In Kent and Sussex Andrewtide gave the right to hunt squirrels, and in Hasted’s History of Kent (1782) the day is said to allow the ‘lower kind’ to form a lawless rabble hunting any manner of hares, partridges and pheasants. (Perpetual Almanac by Charles Kightly).
St Andrew in London
John Stow17th Century PrintSt Andrew Undershaft
On the corner of Leadenhall Street and St Mary Axe in the City of London is one of the very few medieval Churches that survived the Great Fire of London is 1666. It was sheltered by the firebreak that was the Leadenhall, a big market building made of stone.
The Church is the Maypole Church as it was here the Maypole or the shaft was stored under the eves of the Church when not in use. Hence, St Andrew’s sobriquet of ‘Undershaft’. The MayDay riot in 1517 put an end to the dancing around the Maypole but the pole itself survived until 1547 when, in a Puritan riot, the ‘stynking idol’ was destroyed. (see my May Day blog post here for more more details of Mayday.)

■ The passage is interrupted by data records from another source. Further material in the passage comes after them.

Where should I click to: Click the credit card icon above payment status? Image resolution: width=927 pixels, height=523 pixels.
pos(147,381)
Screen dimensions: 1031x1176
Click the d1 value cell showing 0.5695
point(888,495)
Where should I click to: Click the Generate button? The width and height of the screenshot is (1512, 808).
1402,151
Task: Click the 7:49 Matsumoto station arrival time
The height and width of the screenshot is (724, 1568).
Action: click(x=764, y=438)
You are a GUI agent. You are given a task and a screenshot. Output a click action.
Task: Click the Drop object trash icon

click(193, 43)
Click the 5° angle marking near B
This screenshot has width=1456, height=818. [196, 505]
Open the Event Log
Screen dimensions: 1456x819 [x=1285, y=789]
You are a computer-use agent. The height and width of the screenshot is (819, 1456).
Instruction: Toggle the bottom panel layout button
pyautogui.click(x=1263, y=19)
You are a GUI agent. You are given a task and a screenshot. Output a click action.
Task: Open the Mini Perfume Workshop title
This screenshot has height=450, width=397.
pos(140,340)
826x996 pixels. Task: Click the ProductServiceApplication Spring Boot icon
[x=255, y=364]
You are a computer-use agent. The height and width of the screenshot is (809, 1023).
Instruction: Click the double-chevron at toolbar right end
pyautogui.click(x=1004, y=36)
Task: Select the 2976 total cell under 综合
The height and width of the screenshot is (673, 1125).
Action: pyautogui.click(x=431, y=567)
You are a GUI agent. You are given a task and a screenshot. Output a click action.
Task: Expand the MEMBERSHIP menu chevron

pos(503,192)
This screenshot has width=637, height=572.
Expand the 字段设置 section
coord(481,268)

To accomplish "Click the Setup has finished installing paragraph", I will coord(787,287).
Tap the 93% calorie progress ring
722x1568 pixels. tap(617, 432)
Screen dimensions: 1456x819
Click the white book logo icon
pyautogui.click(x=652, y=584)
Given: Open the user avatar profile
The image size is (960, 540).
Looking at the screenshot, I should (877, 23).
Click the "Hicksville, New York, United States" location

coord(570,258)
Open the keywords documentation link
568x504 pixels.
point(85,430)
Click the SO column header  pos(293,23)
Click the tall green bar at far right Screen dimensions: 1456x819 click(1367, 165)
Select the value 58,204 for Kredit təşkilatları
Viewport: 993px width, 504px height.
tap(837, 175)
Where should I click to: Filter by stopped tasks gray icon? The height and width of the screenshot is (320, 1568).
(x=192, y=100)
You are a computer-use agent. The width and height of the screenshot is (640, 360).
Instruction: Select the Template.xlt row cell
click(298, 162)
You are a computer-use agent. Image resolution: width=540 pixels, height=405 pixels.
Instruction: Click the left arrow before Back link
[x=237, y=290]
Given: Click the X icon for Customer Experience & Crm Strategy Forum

This is where the great London historian John Stow is buried. His Survey of London is one of the best sources for Medieval and Tudor London. Every three years, on April 5th or thereabouts, there is a commemorative service and his quill is changed. The Lord Mayor attends and it is organised by Stow’s Guild – the Merchant Taylors.
There is also a plaque to Hans Holbein, but no one knows, for sure, where he is buried. He died in London in 1543, possibly of plague.